=== Exercise instructions ===
Give back the full material exactly. Omit no line.

=== Dataset content ===
__________

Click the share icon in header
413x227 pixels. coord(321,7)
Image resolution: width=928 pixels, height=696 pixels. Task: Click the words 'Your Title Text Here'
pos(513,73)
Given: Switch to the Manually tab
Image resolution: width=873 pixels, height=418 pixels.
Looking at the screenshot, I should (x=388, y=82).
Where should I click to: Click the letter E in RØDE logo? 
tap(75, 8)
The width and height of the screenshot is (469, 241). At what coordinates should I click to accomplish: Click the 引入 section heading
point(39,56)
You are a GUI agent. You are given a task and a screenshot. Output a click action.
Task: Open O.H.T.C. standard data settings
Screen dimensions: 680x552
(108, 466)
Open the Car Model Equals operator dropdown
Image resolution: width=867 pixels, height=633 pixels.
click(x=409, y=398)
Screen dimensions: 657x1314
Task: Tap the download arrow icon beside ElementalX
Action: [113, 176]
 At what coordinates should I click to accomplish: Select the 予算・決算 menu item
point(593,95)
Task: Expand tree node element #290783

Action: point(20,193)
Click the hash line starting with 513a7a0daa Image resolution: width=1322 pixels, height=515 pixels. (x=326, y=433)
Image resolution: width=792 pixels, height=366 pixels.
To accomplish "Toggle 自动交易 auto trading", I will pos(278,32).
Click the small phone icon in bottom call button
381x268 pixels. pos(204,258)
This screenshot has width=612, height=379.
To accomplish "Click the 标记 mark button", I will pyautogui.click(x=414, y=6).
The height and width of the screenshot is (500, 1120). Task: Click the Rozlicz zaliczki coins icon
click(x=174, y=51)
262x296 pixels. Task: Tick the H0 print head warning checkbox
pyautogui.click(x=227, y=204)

__________

=== Exercise response ===
Click the share icon in header
413x227 pixels. coord(321,7)
Image resolution: width=928 pixels, height=696 pixels. Task: Click the words 'Your Title Text Here'
pos(513,73)
Given: Switch to the Manually tab
Image resolution: width=873 pixels, height=418 pixels.
Looking at the screenshot, I should (x=388, y=82).
Where should I click to: Click the letter E in RØDE logo? 
tap(75, 8)
The width and height of the screenshot is (469, 241). At what coordinates should I click to accomplish: Click the 引入 section heading
point(39,56)
You are a GUI agent. You are given a task and a screenshot. Output a click action.
Task: Open O.H.T.C. standard data settings
Screen dimensions: 680x552
(108, 466)
Open the Car Model Equals operator dropdown
Image resolution: width=867 pixels, height=633 pixels.
click(x=409, y=398)
Screen dimensions: 657x1314
Task: Tap the download arrow icon beside ElementalX
Action: [113, 176]
 At what coordinates should I click to accomplish: Select the 予算・決算 menu item
point(593,95)
Task: Expand tree node element #290783

Action: point(20,193)
Click the hash line starting with 513a7a0daa Image resolution: width=1322 pixels, height=515 pixels. (x=326, y=433)
Image resolution: width=792 pixels, height=366 pixels.
To accomplish "Toggle 自动交易 auto trading", I will pos(278,32).
Click the small phone icon in bottom call button
381x268 pixels. pos(204,258)
This screenshot has width=612, height=379.
To accomplish "Click the 标记 mark button", I will pyautogui.click(x=414, y=6).
The height and width of the screenshot is (500, 1120). Task: Click the Rozlicz zaliczki coins icon
click(x=174, y=51)
262x296 pixels. Task: Tick the H0 print head warning checkbox
pyautogui.click(x=227, y=204)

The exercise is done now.